WEST Somerset MP Ian Liddell-Grainger has welcomed a decision by Tata, the Indian owner of Jaguar Land Rover, to choose Bridgwater over Spain for its new gigafactory.
The former Royal Ordnance factory in Puriton, now named the Gravity site, will house an electric car battery factory bringing about 9,000 jobs to the area.
Prime Minister Rishi Sunak held secret talks in May with Tata chairman Natarajan Chandrasekaran in an attempt to kick-start Britain’s efforts to join the global race for electric car production.
Tata asked for £500 million of State assistance from the UK, including subsidies for the Somerset factory’s high-energy use, a one-off grant from the Government’s £1 billion automotive transformation fund, and road improvements to the site near the M5 motorway.
Mr Liddell-Grainger said he was delighted Somerset had won the tug of war to accommodate the Tata development.
He said: “We have a huge, ready-made site with amazing transport links and the finest workforce in Britain.
“We also have an extraordinary team at Gravity who have made this possible and the efforts of Sedgemoor District Council also deserve special mention.
“They pushed for this breakthrough behind the scenes.
“If it was not for Sedgemoor we probably would not have anything to celebrate at all.”
A Nuclear South West spokesperson said: "We welcome Tata’s confirmation of plans to build their flagship electric car battery factory in the South West, close to Bridgwater.
"The South West is an established base for manufacturing and already plays a fundamental role in the move towards net zero.
"Thanks to Hinkley Point C, the new Jaguar Land Rover site will sit at the heart of a capable and competent supply chain - with a skilled workforce readily available.
"Tata have made a smart decision to base in the nuclear and green energy centre of the South West.”
Cornish Lithium founder and chief executive Jeremy Wrathall said: "The announcement of the Tata gigafactory in Somerset represents a significant stride in fortifying the UK's electric vehicle manufacturing supply chain as the UK develops this vital industry to support its automotive sector.
“Through our own lithium development projects, we aim to work with the UK automotive supply chain to supply a significant portion of the lithium carbonate or hydroxide required for electric car batteries, diminishing the need for imports, thus reducing the carbon footprint associated with battery manufacturing.
“This new gigafactory signifies a strategic investment, creating job opportunities, and fostering innovation.

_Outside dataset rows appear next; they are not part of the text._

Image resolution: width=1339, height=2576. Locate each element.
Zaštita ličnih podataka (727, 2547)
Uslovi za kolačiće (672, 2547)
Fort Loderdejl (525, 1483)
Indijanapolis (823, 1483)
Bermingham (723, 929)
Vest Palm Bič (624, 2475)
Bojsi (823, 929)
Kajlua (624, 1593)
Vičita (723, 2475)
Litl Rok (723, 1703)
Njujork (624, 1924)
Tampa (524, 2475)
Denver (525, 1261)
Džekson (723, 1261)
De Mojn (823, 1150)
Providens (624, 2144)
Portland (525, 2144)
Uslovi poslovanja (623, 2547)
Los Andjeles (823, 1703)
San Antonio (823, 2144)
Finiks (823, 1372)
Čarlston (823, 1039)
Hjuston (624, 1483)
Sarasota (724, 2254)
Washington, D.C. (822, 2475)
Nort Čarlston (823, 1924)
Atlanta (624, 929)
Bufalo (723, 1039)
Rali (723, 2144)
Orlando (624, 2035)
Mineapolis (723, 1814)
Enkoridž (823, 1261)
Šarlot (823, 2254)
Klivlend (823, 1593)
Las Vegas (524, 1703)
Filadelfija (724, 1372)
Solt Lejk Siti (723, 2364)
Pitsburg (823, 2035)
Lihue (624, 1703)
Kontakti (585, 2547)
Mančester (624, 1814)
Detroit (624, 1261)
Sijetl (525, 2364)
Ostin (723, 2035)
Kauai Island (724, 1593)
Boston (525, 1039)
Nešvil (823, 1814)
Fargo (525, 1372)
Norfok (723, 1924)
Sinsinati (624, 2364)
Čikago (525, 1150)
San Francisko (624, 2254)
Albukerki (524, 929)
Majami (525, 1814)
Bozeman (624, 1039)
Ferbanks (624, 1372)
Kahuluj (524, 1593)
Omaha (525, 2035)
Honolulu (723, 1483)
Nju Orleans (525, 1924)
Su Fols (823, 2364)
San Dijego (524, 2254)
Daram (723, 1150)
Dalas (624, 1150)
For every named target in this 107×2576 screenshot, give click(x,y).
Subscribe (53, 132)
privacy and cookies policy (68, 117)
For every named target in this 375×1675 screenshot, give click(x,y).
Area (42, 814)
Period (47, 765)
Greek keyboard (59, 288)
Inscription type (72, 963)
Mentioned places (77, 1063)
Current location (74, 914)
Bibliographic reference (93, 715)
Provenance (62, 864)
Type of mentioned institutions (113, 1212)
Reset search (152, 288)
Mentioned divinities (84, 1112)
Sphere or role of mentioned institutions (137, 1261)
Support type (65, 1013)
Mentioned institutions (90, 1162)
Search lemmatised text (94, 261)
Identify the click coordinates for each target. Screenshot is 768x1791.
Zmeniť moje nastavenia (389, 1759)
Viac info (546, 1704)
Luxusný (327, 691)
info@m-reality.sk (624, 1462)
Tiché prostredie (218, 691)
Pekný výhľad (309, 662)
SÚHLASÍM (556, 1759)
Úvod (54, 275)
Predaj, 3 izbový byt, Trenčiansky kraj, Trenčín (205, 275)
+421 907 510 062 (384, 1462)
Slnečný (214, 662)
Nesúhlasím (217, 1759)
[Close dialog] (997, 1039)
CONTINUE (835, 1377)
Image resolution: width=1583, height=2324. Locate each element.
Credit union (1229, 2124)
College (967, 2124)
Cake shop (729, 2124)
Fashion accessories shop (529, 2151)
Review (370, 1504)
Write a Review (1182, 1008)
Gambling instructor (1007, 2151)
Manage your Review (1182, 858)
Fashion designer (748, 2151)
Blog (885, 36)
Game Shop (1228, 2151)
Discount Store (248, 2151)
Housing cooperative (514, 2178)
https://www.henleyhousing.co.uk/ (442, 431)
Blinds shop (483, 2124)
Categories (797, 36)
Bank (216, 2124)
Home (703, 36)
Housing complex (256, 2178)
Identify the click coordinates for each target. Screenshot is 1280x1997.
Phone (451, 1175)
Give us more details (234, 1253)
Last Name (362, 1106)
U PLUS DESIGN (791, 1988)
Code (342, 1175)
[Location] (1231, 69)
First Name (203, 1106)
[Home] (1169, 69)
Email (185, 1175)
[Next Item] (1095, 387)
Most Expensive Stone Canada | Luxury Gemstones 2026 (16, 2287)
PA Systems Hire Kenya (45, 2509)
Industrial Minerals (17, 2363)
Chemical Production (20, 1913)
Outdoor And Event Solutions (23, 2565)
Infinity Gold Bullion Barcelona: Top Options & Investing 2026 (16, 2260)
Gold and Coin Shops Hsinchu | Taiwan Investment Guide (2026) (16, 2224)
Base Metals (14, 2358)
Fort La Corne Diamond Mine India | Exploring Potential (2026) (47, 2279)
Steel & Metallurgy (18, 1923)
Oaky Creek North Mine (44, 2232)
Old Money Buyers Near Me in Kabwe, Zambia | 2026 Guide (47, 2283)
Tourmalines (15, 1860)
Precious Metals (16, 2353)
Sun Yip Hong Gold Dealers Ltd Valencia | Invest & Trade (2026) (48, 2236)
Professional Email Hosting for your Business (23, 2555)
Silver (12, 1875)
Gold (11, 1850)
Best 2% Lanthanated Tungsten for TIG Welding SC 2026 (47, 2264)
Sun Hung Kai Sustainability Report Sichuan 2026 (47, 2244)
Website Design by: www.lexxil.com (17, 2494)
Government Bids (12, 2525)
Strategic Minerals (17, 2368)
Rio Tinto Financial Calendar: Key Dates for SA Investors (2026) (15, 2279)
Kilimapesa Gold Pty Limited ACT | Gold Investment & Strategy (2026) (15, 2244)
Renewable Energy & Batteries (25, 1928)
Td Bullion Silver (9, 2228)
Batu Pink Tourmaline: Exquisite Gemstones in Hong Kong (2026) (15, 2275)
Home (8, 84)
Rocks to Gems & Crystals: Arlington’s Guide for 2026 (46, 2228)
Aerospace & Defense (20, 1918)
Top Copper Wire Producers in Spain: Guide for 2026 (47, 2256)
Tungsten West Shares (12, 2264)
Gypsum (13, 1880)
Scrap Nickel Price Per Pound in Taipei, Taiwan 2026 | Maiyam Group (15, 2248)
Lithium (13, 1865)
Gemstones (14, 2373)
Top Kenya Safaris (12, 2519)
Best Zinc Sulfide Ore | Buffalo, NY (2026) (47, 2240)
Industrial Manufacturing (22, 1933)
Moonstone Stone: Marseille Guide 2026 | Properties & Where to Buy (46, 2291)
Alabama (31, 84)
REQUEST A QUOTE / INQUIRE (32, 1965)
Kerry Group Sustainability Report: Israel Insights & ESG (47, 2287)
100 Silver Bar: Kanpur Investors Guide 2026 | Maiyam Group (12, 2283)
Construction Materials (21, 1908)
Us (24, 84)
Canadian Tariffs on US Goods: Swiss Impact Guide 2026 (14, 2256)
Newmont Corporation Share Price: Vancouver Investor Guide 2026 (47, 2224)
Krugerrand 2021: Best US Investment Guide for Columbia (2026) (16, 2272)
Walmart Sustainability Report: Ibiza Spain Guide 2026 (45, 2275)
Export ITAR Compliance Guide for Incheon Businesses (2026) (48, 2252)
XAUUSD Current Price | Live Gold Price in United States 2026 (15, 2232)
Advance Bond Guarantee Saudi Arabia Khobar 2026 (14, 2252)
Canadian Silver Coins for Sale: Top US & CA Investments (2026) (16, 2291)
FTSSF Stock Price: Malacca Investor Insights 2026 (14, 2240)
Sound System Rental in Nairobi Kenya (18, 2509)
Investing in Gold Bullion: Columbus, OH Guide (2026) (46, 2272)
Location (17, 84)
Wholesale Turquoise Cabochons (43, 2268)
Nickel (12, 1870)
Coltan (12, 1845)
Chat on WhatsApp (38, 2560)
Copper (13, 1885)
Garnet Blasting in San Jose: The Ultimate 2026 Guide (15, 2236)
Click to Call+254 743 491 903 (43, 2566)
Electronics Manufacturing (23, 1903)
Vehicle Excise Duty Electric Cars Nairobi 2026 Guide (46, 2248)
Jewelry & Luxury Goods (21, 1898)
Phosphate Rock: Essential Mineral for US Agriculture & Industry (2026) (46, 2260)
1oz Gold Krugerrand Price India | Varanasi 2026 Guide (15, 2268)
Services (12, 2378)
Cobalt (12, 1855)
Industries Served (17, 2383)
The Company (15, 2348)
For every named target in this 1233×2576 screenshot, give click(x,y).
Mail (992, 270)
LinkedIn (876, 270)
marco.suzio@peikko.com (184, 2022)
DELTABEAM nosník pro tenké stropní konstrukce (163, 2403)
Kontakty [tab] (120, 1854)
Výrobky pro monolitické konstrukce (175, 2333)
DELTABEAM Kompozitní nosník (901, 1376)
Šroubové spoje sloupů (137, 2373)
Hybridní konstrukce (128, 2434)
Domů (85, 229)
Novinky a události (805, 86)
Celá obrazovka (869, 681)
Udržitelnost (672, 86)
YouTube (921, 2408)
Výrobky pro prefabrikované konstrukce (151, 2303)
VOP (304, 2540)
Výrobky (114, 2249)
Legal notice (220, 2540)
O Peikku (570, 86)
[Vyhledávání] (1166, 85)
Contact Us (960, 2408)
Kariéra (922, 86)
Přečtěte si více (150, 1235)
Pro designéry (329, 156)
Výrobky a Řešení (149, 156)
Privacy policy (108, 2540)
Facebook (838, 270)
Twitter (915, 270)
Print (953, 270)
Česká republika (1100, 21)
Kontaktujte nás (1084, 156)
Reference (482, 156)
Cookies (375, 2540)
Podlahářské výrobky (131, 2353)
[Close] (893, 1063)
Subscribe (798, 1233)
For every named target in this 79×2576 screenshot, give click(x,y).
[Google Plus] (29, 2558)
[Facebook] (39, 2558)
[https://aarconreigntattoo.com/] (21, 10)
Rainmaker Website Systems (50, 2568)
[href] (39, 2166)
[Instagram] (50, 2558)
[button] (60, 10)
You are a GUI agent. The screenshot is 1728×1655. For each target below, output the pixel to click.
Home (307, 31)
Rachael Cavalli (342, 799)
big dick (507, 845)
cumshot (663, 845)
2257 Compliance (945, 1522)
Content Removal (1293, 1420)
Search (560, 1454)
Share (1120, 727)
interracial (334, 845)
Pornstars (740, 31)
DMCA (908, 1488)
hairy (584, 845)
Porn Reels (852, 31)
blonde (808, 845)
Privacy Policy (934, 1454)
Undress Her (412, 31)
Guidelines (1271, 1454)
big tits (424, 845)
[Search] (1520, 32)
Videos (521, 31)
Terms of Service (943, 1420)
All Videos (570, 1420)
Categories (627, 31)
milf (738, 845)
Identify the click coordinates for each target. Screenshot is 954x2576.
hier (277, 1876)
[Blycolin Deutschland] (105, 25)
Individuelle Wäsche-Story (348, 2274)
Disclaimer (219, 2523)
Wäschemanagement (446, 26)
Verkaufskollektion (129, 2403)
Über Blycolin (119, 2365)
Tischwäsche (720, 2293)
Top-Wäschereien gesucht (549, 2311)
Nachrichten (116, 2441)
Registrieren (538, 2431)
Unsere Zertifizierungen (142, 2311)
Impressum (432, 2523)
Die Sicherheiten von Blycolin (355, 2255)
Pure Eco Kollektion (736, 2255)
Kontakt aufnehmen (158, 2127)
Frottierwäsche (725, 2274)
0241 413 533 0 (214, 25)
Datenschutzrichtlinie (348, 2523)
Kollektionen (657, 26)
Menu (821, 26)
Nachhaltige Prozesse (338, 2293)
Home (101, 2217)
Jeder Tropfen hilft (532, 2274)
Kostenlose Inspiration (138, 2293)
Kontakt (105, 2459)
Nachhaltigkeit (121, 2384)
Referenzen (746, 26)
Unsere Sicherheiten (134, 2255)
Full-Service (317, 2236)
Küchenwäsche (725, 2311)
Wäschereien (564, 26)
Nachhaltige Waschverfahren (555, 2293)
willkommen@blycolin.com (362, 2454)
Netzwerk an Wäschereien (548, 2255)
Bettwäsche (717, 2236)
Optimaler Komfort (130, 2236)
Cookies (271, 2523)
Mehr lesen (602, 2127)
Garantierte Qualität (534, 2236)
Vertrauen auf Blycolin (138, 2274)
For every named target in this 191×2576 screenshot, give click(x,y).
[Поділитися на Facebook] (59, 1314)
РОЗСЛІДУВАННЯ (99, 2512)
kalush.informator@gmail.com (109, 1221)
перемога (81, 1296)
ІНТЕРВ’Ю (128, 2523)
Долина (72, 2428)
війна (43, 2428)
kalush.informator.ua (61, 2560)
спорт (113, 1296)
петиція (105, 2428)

"We welcome the fact that the Government is clearly stepping up efforts to support the electric vehicle and battery supply chain in the UK and are delighted that the new gigafactory will be located in the South West, in close proximity to our Trelavour Lithium project which is scheduled to start production during 2026.
“The journey towards net zero is not only about reducing emissions, but also about building resilient supply chains, and this gigafactory is a remarkable step towards laying the groundwork to achieve that vision in the UK."
The Mayor of Bridgwater, Cllr Mick Lerry, said: “Finally, the Government has agreed to provide investment incentives in the battery plant at Gravity.
"This will support the electric car industry and support many local high skilled jobs for local people.
"Bridgwater and Taunton College is ready to train the local workforce needed for this green development.
"Hopefully, this will mean that Britain will catch up with other industrial economies.
"The huge subsidy needed to secure Tata Motors interest in the Gravity site shows the importance of Government investment for electric cars.
"It will now be important to make sure that local people and businesses in Bridgwater are ready to take advantage of the green investment at Gravity”.